Grant Achatz at the WIRED NextFest: On Making Customers Cry

The 2008 WIRED NextFest: Millennium Park, Chicago

WIRED NextFest is the premier showcase of the global innovations that are transforming our world. Presently in its fifth year, WIRED’s gallery of the future includes unique and bold exhibits of sustainable design, next generation healthcare, interactive art and games, humanoid robotics and more. WIRED NextFest serves up the experience of provocative, fun, and groundbreaking work of 21st century visionaries.

Grant Atchatz at NextFest: Emotionally Involved Cooking

Restaurateur and renowned chef Grant Achatz is out to change the way you eat. A meal at Chicago’s Alinea restaurant can consist of up to 27 courses, providing a unique dining experience that prompted Gourmet Magazine to name Alinea the Best Restaurant in America in 2006. This year, Achatz won The 2008 James Beard Foundation’s Best Chef Award.

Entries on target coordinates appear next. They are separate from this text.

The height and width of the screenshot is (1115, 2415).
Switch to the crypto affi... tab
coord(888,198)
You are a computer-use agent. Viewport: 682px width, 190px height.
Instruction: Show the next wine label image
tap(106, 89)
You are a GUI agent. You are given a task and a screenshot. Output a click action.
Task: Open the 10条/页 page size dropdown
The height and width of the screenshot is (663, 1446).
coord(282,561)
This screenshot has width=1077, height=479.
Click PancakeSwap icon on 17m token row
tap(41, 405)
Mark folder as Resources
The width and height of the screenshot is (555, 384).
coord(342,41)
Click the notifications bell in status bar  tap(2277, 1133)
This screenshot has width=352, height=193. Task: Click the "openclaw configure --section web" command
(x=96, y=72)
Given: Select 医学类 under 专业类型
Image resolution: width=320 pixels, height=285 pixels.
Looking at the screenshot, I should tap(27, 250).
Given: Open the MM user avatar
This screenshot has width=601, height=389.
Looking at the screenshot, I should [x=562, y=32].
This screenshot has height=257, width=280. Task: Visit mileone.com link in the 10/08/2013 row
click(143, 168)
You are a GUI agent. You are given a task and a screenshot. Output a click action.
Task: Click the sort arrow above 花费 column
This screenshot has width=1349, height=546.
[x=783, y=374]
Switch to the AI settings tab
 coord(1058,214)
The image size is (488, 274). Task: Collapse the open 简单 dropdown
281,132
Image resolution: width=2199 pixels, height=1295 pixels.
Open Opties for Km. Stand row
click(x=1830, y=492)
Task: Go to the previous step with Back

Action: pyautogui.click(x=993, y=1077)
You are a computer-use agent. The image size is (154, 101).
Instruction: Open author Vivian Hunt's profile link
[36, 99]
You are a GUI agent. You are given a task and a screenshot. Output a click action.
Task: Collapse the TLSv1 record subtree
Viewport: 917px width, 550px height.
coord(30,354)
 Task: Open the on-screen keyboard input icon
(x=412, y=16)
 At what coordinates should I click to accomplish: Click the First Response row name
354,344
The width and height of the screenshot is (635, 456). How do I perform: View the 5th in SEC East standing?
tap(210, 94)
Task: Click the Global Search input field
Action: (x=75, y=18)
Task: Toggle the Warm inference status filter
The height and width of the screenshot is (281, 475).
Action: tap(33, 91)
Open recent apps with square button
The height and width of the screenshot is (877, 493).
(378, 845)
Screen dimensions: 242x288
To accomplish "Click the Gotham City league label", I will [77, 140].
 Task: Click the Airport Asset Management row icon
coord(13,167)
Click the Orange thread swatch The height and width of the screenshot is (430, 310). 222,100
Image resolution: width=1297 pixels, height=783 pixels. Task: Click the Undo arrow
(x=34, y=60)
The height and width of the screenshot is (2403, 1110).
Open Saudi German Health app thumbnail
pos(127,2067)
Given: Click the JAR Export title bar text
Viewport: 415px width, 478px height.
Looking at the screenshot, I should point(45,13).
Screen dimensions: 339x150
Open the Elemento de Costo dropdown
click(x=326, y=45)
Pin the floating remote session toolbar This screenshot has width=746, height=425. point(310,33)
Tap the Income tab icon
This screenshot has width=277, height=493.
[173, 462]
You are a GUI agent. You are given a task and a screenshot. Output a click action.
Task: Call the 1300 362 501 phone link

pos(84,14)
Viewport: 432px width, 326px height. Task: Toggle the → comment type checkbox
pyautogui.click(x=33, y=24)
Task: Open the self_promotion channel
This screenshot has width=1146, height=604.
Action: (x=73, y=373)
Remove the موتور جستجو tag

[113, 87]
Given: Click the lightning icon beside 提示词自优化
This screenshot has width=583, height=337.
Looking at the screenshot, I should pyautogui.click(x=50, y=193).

A small group of innovative chefs are melding science and haute cuisine, a mashup that’s often called molecular gastronomy. Achatz is one of the chefs who has introduced new kinds of technology to cooking, but he is leery of getting lumped in with the molecular gastronomists. According to Achatz, too often the gastronomists aim primary to evoke a certain emotion, while flavor is secondary. However, for Achatz induced emotion and flavor are combined. Further, “The technology allows us to get to the essence of food,” Achatz says. “It allows you to be more true with flavor, not less true.”

At his cooking presentation at NextFest, Achatz demonstrated why he, and not just his food, is so special. He peppered a seemingly casual cooking demonstration and food tasting with stories about how he evolved his one-taste preparations onto specially-made, sculptural serving utensils that hold heat, cold and flavors just to the chef’s liking. Audience members were impressed by two things about Grant’s presentation. First, even though he is undeniably one of the most inventive chefs in the business, he is as unpretentious as they come.

The other thing that was striking about Grant’s cooking presentation was his story about an early version of a dish, which had him burning leaves throughout the evening in the restaurant. Customers actually cried at the familiar smells of childhood. By engaging all the senses, Grant delivers an unexpectedly emotional experience.